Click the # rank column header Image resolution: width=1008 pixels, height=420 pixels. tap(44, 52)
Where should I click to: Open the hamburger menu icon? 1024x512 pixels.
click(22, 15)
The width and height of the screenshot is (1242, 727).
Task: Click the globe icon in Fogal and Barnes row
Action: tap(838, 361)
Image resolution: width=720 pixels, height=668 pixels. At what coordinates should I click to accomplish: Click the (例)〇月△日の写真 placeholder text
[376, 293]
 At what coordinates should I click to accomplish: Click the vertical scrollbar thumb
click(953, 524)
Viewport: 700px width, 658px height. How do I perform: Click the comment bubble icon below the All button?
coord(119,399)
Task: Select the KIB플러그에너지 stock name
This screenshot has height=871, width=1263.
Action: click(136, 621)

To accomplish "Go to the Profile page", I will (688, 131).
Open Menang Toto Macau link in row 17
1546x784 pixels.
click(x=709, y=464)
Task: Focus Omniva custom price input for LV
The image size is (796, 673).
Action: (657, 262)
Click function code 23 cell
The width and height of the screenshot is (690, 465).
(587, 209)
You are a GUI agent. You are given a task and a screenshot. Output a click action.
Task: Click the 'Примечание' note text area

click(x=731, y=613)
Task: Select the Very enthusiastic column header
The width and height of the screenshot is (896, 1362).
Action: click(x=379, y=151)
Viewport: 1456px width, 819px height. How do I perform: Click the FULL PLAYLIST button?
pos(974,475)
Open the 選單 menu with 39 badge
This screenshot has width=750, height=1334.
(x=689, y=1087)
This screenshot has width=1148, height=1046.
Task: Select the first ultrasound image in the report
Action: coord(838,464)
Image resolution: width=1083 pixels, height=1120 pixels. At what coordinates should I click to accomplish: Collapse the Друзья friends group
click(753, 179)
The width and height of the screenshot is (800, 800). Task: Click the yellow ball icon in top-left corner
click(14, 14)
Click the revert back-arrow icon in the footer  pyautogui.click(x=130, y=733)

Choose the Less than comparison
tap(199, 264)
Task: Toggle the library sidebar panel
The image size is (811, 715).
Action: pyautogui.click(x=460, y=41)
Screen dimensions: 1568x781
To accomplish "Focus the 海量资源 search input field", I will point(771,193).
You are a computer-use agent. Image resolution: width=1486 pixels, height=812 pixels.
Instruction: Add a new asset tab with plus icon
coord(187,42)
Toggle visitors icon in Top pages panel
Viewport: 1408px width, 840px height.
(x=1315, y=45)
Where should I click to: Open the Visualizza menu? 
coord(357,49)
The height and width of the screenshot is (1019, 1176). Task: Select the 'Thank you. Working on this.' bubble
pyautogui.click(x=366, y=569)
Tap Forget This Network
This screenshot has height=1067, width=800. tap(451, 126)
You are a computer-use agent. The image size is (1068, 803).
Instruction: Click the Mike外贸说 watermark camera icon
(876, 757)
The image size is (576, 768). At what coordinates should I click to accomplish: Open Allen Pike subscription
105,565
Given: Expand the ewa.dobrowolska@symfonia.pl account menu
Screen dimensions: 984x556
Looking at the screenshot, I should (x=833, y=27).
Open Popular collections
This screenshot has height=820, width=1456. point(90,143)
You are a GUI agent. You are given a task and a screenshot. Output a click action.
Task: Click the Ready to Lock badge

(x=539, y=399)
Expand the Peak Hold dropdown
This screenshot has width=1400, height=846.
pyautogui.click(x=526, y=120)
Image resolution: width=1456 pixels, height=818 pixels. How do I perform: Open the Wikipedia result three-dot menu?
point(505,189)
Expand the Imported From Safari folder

##############################

* [REQUISITOS DEL EJERCICIO]: Por favor, actualiza todas las filas de arriba: cambia "Instruction" por "Instrucción" y deja el resto igual.

* [RESULTADO DE LA TAREA]:
Click the # rank column header Image resolution: width=1008 pixels, height=420 pixels. tap(44, 52)
Where should I click to: Open the hamburger menu icon? 1024x512 pixels.
click(22, 15)
The width and height of the screenshot is (1242, 727).
Task: Click the globe icon in Fogal and Barnes row
Action: tap(838, 361)
Image resolution: width=720 pixels, height=668 pixels. At what coordinates should I click to accomplish: Click the (例)〇月△日の写真 placeholder text
[376, 293]
 At what coordinates should I click to accomplish: Click the vertical scrollbar thumb
click(953, 524)
Viewport: 700px width, 658px height. How do I perform: Click the comment bubble icon below the All button?
coord(119,399)
Task: Select the KIB플러그에너지 stock name
This screenshot has height=871, width=1263.
Action: click(136, 621)

To accomplish "Go to the Profile page", I will (688, 131).
Open Menang Toto Macau link in row 17
1546x784 pixels.
click(x=709, y=464)
Task: Focus Omniva custom price input for LV
The image size is (796, 673).
Action: (657, 262)
Click function code 23 cell
The width and height of the screenshot is (690, 465).
(587, 209)
You are a GUI agent. You are given a task and a screenshot. Output a click action.
Task: Click the 'Примечание' note text area

click(x=731, y=613)
Task: Select the Very enthusiastic column header
The width and height of the screenshot is (896, 1362).
Action: click(x=379, y=151)
Viewport: 1456px width, 819px height. How do I perform: Click the FULL PLAYLIST button?
pos(974,475)
Open the 選單 menu with 39 badge
This screenshot has width=750, height=1334.
(x=689, y=1087)
This screenshot has width=1148, height=1046.
Task: Select the first ultrasound image in the report
Action: coord(838,464)
Image resolution: width=1083 pixels, height=1120 pixels. At what coordinates should I click to accomplish: Collapse the Друзья friends group
click(753, 179)
The width and height of the screenshot is (800, 800). Task: Click the yellow ball icon in top-left corner
click(14, 14)
Click the revert back-arrow icon in the footer  pyautogui.click(x=130, y=733)

Choose the Less than comparison
tap(199, 264)
Task: Toggle the library sidebar panel
The image size is (811, 715).
Action: pyautogui.click(x=460, y=41)
Screen dimensions: 1568x781
To accomplish "Focus the 海量资源 search input field", I will point(771,193).
You are a computer-use agent. Image resolution: width=1486 pixels, height=812 pixels.
Instrucción: Add a new asset tab with plus icon
coord(187,42)
Toggle visitors icon in Top pages panel
Viewport: 1408px width, 840px height.
(x=1315, y=45)
Where should I click to: Open the Visualizza menu? 
coord(357,49)
The height and width of the screenshot is (1019, 1176). Task: Select the 'Thank you. Working on this.' bubble
pyautogui.click(x=366, y=569)
Tap Forget This Network
This screenshot has height=1067, width=800. tap(451, 126)
You are a computer-use agent. The image size is (1068, 803).
Instrucción: Click the Mike外贸说 watermark camera icon
(876, 757)
The image size is (576, 768). At what coordinates should I click to accomplish: Open Allen Pike subscription
105,565
Given: Expand the ewa.dobrowolska@symfonia.pl account menu
Screen dimensions: 984x556
Looking at the screenshot, I should (x=833, y=27).
Open Popular collections
This screenshot has height=820, width=1456. point(90,143)
You are a GUI agent. You are given a task and a screenshot. Output a click action.
Task: Click the Ready to Lock badge

(x=539, y=399)
Expand the Peak Hold dropdown
This screenshot has width=1400, height=846.
pyautogui.click(x=526, y=120)
Image resolution: width=1456 pixels, height=818 pixels. How do I perform: Open the Wikipedia result three-dot menu?
point(505,189)
Expand the Imported From Safari folder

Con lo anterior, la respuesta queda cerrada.